§ **TASK REQUIREMENTS**
Please copy the stretch of entries from the line containing "Viewport: 617px width, 324px height." through the line containing "2018x1203 pixels. pos(53,142)", switching "warning triangle" to "error badge" and changing nothing else. Return only those lines.

Entries from a dataset:
## Start

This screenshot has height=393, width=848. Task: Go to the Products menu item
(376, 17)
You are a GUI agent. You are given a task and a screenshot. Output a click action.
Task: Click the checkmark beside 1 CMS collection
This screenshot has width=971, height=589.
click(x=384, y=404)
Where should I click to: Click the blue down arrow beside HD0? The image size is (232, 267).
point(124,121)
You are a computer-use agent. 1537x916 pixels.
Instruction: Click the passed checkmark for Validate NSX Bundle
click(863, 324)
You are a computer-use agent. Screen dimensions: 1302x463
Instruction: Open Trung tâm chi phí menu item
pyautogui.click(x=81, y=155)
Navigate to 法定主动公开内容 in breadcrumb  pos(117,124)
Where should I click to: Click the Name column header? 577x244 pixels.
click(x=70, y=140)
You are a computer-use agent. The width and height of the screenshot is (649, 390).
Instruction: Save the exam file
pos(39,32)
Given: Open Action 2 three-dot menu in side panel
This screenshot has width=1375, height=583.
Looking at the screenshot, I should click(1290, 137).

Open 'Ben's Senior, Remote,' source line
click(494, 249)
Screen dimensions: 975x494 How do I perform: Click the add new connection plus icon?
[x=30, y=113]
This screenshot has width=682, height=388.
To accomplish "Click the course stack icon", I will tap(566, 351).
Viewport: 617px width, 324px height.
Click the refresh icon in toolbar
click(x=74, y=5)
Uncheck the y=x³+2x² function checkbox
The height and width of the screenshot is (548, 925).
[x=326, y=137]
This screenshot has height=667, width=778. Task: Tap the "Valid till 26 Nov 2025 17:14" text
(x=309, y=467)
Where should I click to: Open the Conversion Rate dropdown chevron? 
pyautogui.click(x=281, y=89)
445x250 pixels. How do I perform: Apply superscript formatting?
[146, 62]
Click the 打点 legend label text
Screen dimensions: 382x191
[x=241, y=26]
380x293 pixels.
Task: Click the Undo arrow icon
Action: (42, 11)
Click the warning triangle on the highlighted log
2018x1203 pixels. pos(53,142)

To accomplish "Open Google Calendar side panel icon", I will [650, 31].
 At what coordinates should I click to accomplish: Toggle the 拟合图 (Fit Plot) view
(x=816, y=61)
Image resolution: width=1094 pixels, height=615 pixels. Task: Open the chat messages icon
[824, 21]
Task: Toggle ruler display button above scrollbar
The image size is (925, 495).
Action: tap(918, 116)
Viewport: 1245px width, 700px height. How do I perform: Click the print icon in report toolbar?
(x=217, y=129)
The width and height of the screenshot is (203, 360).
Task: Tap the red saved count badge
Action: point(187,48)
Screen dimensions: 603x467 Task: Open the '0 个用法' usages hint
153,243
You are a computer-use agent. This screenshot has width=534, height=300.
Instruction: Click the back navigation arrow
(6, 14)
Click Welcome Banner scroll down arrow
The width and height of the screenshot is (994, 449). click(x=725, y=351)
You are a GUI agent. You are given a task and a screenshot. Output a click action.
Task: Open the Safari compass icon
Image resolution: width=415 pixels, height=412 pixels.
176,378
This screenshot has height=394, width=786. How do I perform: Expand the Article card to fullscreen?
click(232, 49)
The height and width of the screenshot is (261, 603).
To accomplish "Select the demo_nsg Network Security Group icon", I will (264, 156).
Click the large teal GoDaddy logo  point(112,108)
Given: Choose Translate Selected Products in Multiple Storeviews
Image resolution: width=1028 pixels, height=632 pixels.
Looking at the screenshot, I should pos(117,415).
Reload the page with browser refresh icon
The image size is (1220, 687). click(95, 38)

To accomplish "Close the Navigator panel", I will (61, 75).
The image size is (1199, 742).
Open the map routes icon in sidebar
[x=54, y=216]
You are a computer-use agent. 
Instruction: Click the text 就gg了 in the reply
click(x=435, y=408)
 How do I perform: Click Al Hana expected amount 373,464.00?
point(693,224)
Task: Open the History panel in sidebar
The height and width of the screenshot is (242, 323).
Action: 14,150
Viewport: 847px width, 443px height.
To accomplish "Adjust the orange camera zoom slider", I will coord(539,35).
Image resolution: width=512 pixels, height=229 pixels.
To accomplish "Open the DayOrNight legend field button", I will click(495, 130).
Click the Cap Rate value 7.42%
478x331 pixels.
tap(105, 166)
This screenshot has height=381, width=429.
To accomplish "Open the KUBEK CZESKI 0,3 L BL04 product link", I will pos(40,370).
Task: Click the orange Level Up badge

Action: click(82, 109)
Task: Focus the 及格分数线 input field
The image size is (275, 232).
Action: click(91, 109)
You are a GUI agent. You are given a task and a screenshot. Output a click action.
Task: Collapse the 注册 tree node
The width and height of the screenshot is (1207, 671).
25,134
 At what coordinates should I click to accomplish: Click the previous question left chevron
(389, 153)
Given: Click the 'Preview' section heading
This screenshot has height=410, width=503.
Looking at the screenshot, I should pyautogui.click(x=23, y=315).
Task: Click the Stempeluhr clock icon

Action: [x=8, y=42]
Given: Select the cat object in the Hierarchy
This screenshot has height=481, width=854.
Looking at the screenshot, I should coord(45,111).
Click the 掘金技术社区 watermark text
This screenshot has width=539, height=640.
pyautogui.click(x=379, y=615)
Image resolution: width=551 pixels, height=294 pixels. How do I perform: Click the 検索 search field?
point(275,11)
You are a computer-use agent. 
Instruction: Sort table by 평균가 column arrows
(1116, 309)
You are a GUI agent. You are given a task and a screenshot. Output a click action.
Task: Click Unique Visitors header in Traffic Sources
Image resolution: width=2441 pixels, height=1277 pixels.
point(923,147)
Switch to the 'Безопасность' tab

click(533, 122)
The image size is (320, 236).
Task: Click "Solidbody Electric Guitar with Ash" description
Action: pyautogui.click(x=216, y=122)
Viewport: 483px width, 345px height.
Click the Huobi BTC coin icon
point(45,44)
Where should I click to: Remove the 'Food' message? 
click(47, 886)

## End

§ **RESULT OF THE TASK**
Viewport: 617px width, 324px height.
Click the refresh icon in toolbar
click(x=74, y=5)
Uncheck the y=x³+2x² function checkbox
The height and width of the screenshot is (548, 925).
[x=326, y=137]
This screenshot has height=667, width=778. Task: Tap the "Valid till 26 Nov 2025 17:14" text
(x=309, y=467)
Where should I click to: Open the Conversion Rate dropdown chevron? 
pyautogui.click(x=281, y=89)
445x250 pixels. How do I perform: Apply superscript formatting?
[146, 62]
Click the 打点 legend label text
Screen dimensions: 382x191
[x=241, y=26]
380x293 pixels.
Task: Click the Undo arrow icon
Action: (42, 11)
Click the error badge on the highlighted log
2018x1203 pixels. pos(53,142)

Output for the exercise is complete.